* Exercise instructions *
The output should be all lines of the entries below in which the word "commit" occurs.

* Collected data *

+===+

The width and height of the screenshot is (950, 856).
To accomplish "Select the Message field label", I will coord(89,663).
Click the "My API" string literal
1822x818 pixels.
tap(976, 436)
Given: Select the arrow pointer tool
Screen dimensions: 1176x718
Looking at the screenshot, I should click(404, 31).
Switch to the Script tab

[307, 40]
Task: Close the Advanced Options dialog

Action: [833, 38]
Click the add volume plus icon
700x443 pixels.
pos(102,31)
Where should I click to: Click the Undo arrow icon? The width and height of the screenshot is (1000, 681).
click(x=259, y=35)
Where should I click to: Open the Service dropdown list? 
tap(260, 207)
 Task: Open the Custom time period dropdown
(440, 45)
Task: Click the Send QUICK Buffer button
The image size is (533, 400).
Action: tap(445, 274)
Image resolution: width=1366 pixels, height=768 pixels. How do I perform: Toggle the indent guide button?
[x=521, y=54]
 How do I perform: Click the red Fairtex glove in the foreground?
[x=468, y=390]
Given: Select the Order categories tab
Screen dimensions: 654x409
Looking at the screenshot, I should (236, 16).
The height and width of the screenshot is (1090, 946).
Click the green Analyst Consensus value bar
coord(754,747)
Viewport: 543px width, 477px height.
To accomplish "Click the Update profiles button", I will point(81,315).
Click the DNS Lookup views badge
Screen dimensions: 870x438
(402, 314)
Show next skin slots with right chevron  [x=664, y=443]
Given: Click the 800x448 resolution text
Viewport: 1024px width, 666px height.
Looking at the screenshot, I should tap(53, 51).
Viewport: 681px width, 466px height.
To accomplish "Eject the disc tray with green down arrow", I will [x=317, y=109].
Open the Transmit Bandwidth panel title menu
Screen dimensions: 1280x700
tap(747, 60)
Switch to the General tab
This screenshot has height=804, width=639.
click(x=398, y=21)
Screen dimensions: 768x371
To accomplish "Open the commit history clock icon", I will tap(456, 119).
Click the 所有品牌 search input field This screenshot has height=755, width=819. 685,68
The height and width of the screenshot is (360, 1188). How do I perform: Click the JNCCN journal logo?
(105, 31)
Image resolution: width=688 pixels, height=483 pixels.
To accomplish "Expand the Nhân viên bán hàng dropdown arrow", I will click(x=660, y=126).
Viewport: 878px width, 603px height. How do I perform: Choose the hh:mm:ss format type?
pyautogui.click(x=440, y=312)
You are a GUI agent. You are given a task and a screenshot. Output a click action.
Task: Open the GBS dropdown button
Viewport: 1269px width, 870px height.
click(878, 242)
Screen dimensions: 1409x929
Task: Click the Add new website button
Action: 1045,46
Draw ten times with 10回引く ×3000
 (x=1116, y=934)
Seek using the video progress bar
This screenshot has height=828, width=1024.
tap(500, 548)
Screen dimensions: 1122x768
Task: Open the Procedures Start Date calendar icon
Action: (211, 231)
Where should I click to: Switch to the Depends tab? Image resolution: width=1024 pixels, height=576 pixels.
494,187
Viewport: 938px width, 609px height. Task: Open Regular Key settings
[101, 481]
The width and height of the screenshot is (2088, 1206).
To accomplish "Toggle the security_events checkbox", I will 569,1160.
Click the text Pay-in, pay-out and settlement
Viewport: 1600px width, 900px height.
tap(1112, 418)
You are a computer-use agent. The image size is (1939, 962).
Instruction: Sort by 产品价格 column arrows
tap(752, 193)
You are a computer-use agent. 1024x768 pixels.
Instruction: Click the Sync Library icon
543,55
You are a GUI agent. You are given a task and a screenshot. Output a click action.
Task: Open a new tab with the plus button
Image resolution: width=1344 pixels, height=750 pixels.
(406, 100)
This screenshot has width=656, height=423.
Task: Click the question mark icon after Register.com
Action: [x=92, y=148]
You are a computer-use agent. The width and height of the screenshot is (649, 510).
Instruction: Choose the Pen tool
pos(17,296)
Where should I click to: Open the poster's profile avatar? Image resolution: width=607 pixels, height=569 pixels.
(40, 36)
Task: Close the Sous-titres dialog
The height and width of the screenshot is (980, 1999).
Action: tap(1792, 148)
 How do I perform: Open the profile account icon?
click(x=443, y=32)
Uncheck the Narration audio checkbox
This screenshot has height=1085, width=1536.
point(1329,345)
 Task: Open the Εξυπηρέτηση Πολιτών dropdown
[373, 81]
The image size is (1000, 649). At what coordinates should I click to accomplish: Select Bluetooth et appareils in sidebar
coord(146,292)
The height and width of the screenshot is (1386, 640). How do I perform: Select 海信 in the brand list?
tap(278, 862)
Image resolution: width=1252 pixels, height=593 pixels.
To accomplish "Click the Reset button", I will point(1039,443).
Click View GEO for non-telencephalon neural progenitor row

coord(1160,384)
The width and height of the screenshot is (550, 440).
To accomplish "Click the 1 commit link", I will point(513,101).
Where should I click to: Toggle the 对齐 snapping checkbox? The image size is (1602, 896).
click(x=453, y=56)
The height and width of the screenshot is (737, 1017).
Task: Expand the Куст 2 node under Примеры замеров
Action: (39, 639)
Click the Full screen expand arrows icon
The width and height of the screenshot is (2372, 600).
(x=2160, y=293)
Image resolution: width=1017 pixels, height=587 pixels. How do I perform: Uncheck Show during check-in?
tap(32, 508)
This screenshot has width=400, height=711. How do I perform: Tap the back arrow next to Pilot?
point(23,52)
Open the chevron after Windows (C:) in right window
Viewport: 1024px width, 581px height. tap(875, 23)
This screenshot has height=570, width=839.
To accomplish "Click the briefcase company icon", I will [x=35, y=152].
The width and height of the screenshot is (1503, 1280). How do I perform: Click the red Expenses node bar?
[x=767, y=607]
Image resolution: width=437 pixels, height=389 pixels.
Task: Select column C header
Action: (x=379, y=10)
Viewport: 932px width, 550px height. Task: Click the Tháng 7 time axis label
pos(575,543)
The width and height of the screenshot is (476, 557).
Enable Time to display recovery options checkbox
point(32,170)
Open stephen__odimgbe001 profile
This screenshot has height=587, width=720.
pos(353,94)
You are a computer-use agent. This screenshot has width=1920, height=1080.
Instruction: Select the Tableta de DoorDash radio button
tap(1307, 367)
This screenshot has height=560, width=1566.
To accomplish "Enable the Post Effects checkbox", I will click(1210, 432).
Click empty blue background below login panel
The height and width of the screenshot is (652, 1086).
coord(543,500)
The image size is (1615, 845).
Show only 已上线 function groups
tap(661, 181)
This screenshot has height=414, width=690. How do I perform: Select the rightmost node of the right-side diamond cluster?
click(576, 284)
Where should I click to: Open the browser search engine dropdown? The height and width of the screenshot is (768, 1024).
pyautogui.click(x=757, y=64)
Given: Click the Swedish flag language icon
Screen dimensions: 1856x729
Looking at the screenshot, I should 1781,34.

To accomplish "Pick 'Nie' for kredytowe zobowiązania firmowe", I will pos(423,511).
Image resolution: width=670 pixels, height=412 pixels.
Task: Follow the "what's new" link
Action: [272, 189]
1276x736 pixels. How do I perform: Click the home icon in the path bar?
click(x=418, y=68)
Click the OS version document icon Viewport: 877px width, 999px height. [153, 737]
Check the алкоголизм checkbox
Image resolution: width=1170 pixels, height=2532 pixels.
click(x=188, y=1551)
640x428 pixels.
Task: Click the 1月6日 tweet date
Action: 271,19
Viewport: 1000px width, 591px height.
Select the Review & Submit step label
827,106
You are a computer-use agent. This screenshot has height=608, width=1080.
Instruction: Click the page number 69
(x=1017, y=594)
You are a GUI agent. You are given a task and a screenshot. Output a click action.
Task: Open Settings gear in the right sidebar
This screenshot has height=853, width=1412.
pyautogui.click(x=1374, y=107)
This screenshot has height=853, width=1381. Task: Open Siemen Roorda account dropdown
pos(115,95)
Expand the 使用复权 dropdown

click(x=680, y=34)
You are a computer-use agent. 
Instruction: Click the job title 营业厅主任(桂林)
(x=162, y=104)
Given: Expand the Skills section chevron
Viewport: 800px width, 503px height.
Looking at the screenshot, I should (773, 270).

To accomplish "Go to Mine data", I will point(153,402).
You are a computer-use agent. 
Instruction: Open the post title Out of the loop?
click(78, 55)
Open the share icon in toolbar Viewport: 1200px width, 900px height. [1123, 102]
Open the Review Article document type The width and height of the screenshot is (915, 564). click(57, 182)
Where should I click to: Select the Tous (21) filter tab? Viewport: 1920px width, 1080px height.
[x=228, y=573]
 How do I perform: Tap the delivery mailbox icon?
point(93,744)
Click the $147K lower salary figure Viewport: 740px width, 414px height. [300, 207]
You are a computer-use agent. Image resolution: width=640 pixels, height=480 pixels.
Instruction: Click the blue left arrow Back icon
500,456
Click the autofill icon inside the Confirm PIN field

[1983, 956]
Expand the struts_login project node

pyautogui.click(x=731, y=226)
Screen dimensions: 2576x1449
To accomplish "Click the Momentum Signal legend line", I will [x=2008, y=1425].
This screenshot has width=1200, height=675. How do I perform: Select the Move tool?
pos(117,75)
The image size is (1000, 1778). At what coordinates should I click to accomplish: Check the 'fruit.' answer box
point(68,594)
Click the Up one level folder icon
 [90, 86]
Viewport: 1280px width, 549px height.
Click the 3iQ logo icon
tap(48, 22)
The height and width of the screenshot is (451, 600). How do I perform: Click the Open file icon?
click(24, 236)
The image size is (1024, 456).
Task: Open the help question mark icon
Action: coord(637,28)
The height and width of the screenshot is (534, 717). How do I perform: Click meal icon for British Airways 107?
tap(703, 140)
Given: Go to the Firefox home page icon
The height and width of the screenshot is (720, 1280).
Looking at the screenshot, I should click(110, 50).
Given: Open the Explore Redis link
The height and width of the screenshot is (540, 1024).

+===+

* Result for this task *
To accomplish "Open the commit history clock icon", I will tap(456, 119).
To accomplish "Click the 1 commit link", I will point(513,101).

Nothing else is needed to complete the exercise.